By: Anna Diyamandoglu, PharmD Candidate c/o 2020
The specificity of individuals’ genetic makeup has been one of the primary obstacles facing healthcare professionals in their attempt to treat cancer patients. Cancer is at the forefront of disease states which have proved difficult to understand and treat due to each patient’s unique genetic makeup and how the same type of cancer can develop differently in different patients. Individualized treatment of certain cancers, such as leukemia, using gene therapy – insertion of genes into an individual’s cells and tissues to treat a disease – has long been considered as a potential way to overcome the obstacle of genetic specificity in patients.1
This past August 2017, the FDA approved the first gene therapy tisagenlecleucel (Kymriah ™). Manufactured by Novartis, tisagenlecleucel is the first approved CAR-T cell therapy for patients up to 25 years old with second or later relapse or refractory B-cell Acute Lymphoblastic Leukemia (ALL).2 ALL is a cancer in which the bone marrow produces too many immature lymphocytes; it is the most common childhood cancer in the United States and progresses very quickly.3 Traditional treatment involves chemotherapy, radiation, and if necessary, a bone marrow transplant from a related or unrelated donor.
Tisagenlecleucel is customized to match each patient’s own T-cells.

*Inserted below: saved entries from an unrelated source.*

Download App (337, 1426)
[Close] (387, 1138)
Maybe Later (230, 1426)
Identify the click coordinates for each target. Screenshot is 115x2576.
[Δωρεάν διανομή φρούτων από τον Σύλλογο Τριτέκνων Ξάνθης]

T-cells are removed from the patient’s bloodstream, frozen, and sent to Novartis’ manufacturing center where they are genetically modified to include a new gene that contains a specific chimeric antigen receptor (CAR).4 These receptors allow the patient’s T-cells to target and destroy leukemia cells that contain the surface antigen CD19. Once the modification has been made, the cells are frozen and shipped back to the institution where the patient is treated for administration. The FDA is requiring that all institutions that prescribe and dispense tisagenlecleucel be specially certified.5
Throughout its experimental and clinical trial phases of development, tisagenlecleucel showed great potential in terms of the prognoses of pediatric ALL patients. The first patient to be administered this treatment, Emily Whitehead, was six years old and near death when her physicians at the Children’s Hospital in Philadelphia decided to try the therapy as a last resort in 2012. She is now 11 and has been cancer free for five years.4 Additionally, in a clinical trial involving multiple health care institutions which included 63 pediatric ALL patients, the overall remission rate within three months of treatment was 83% – an astoundingly successful rate.5
While the approval of tisagenlecleucel has the potential to help many young leukemia patients, it has several side effects: hypotension, high risk of infection, hypoxia, acute kidney injury, and a black boxed warning for cytokine release syndrome (CRS) which causes fever and flu-like symptoms that can be life threatening if left untreated.5
With the approval of tisagenlecleucel, the option for gene therapy treatment has gone from being simply an idea to an implementable option for patients. Regarding the ground-breaking approval, FDA Commissioner Scott Gottleib, M.D, stated, “We’re entering a new frontier in medical innovation with the ability to reprogram a patient’s own cells to attack a deadly cancer.”5 Indeed, approval of tisagenlecleucel (Kymriah ™) is a leap forward for cancer research and opens a door to the limitless potential gene therapy has in making historically incurable diseases now curable.
- Tontonoz, Matthew. “Model Ts: FDA Approves First CAR T Cells for Cancer.” Memorial Sloan Kettering, Memorial Sloan Kettering Cancer Center, 30 Aug. 2017.
- “KYMRIAH™ (Tisagenlecleucel).” KYMRIAH® (Tisagenlecleucel) | NOW FDA APPROVED, Novartis Pharmaceuticals, 30 Aug. 2017.
- “Childhood Acute Lymphoblastic Leukemia Treatment.” National Cancer Institute, National Cancer Institute, 17 Aug. 2017.
- Grady, Denise. “F.D.A. Approves First Gene-Altering Leukemia Treatment, Costing $475,000.” The New York Times, The New York Times, 30 Aug. 2017.
- “Press Announcements – FDA Approval Brings First Gene Therapy to the United States.” U S Food and Drug Administration Home Page, Office of the Commissioner, 30 Aug. 2017.